RagIQ.RuntimeEngine
Welcome to the official developer documentation for **`RagIQ.RuntimeEngine`**, a high-performance, native C++ inference runner designed specifically for executing Small Language Models (SLMs) and extracting vector embeddings locally on the CPU.
Built directly on top of the industry-leading **llama.cpp** core, RagIQ.RuntimeEngine compiles to a fully standalone, statically linked executable. This ensures zero dependency conflicts or dynamic dll errors on standard Windows environments.
It enables fast, offline inference and semantic embedding extraction directly from your scripts, CLI tools, or background services without needing complex python environments or massive GPU installations.
Installation
RagIQ.RuntimeEngine is officially distributed through Microsoft WinGet. This allows you to install and keep the engine up-to-date with a single command.
Unlike standard programs that require installing Microsoft Visual C++ redistributable packages, the WinGet binary is compiled statically (`+crt-static`). This guarantees it runs immediately on clean Windows installations without additional DLL prompts.
Quick Start
Once installed, you can start running native GGUF inference directly. These examples are scoped to IT infrastructure and operations use-cases — perfect for on-prem environments, server monitoring, and incident triage workflows.
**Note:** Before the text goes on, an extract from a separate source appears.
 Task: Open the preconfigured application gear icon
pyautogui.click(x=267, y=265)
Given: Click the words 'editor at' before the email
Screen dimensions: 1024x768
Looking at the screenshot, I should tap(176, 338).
1. Server Incident Triage — Analyze Logs Offline
Feed raw syslog or event log excerpts directly to the model for root cause analysis and actionable insights, no cloud API required:
RagIQ-RuntimeEngine --model "D:\Models\qwen2_1.5b_q4km.gguf" --prompt "Analyze this Windows Event Log error and suggest root cause: Event ID 7034, Service Control Manager, The 'SQL Server' service terminated unexpectedly." --max-tokens 200 --threads 4
2. IT Policy Q&A — Query Internal Runbooks
Query natural-language summaries of incident runbooks or SOP documents stored as text files, fully offline:
RagIQ-RuntimeEngine --model "D:\Models\qwen2_1.5b_q4km.gguf" --file "D:\Runbooks\disk_alert_sop.txt" --prompt "What are the immediate steps when disk utilization exceeds 90% on a production server?" --max-tokens 150 --threads 4
3. Semantic Indexing — Embed Infrastructure Alerts
Extract high-dimensional vector embeddings from alert descriptions or CMDB notes for offline semantic search and RAG indexing pipelines:
RagIQ-RuntimeEngine --model "D:\Models\qwen2_1.5b_q4km.gguf" --prompt "Critical: Network interface eth0 packet loss 35% on APP-PROD-02 in rack 4B, datacenter east wing." --embedding
CLI Parameters Reference
Use the search input below to filter through the CLI parameters supported by the `RagIQ-RuntimeEngine` executable:
| Parameter Flag | Description | Default Value |
|---|---|---|
|
-m, --modelRequired
|
Path to the local GGUF model file on disk. | None |
|
-p, --prompt
|
The raw prompt string (takes precedence over prompt file option). | None |
|
-f, --file
|
Path to a file containing the prompt text. | None |
|
-t, --threads
|
Number of CPU threads to map. Set to physical cores for optimal speed. | 2 |
|
-c, --ctx-size
|
Context size limit (number of tokens in memory). | 2048 |
|
-e, --embedding
|
Enables high-performance text embedding extraction mode. | Disabled |
|
-n, --max-tokens
|
Maximum output tokens allowed for text generation. | 256 |
|
--temp
|
Temperature for text generation sampling (set to 0 for greedy decoding). | 0.7 |
|
--top-p
|
Top-p sampling parameter. | 0.9 |
|
--repeat-penalty
|
Repeat penalty parameter for text generation. | 1.1 |
|
--no-display-prompt
|
Disables printing the original prompt to stdout. | Disabled |
Code Integration
Integrate RagIQ.RuntimeEngine into your automation workflows. Below are working examples in both Python and PowerShell — ideal for IT scripts, monitoring agents, and on-prem pipelines.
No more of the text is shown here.